Cuando el mercado nacional corrige, los barrios premium consolidados apenas se inmutan. El Pla del Remei es, probablemente, el ejemplo más claro de Valencia: una zona donde el precio no sube por moda, sino por una escasez que el tiempo no resuelve.

En la última década, mientras el precio medio de la vivienda en España ha vivido al menos dos correcciones relevantes, las operaciones cerradas en el Pla del Remei han mantenido una trayectoria notablemente más estable. No hablamos de los precios publicados —esos siempre exageran— sino de los precios a los que realmente se firma ante notario, que es la única cifra que importa.

Escasez estructural, no especulación

El barrio tiene un perímetro definido y un parque de vivienda que casi no crece. No hay solares donde levantar obra nueva, y los edificios señoriales que existen rara vez salen al mercado. Cuando lo hacen, lo hacen una vez por generación. Esa escasez es estructural: no depende del ciclo, depende del callejero.

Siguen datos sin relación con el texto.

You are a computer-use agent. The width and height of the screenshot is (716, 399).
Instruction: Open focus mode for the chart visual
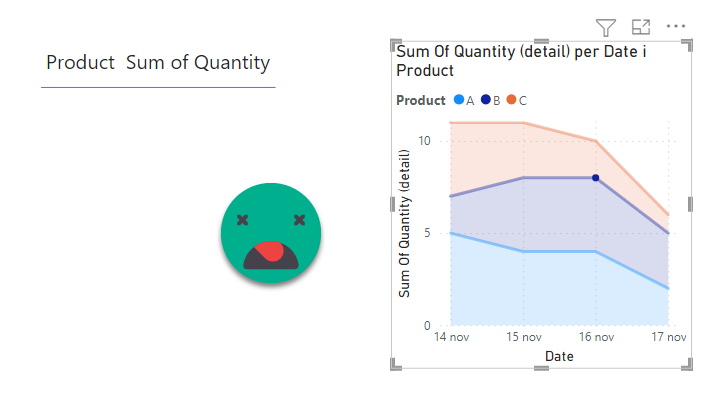[641, 27]
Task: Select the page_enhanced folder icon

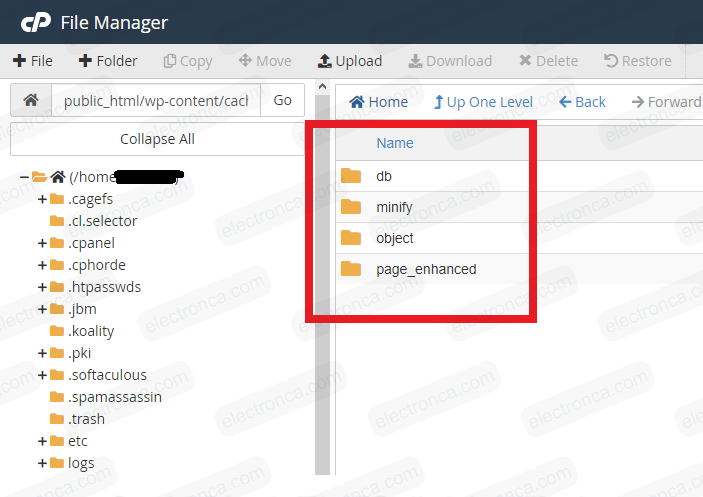Action: [x=351, y=269]
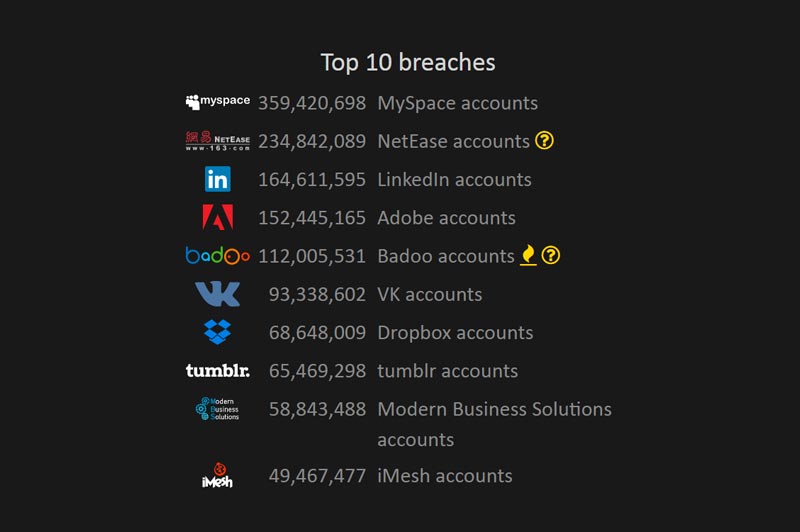Open the Badoo logo
The width and height of the screenshot is (800, 532).
tap(218, 256)
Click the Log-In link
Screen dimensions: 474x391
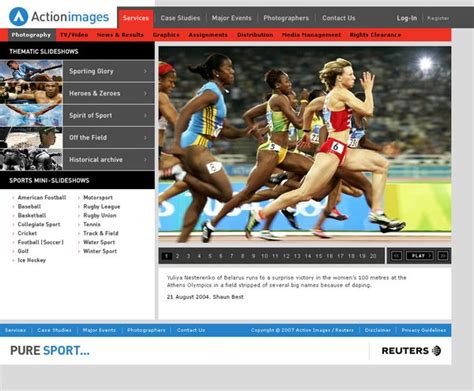point(407,18)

El comprador del Pla del Remei no busca rentabilidad a corto. Busca quedarse.

Eso cambia por completo la dinámica de oferta y demanda. En zonas donde domina el inversor, una subida de tipos enfría la demanda de golpe. Aquí, el comprador es mayoritariamente patrimonial o de uso propio: alguien que compra para vivir, o para que viva su familia. Esa demanda es mucho menos sensible al coste de la financiación.

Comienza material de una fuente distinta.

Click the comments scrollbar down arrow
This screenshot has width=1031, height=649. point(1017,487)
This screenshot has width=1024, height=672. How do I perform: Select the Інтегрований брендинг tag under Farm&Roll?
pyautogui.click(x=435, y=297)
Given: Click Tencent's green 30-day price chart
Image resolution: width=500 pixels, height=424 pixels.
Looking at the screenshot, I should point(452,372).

Qué significa esto si tienes una propiedad aquí

Significa que el riesgo de vender "en mal momento" es mucho menor de lo que se cree. El error habitual no es el cuándo, sino el cómo: sacar una propiedad excepcional al mercado público, donde compite con todo, y desgastarla con visitas no cualificadas.

Una vivienda del Pla del Remei se vende mejor en privado. A un comprador concreto, que entiende el valor de la dirección antes de cruzar la puerta. Por eso trabajamos con una red cerrada: porque para este tipo de propiedad, la discreción no es un lujo, es estrategia.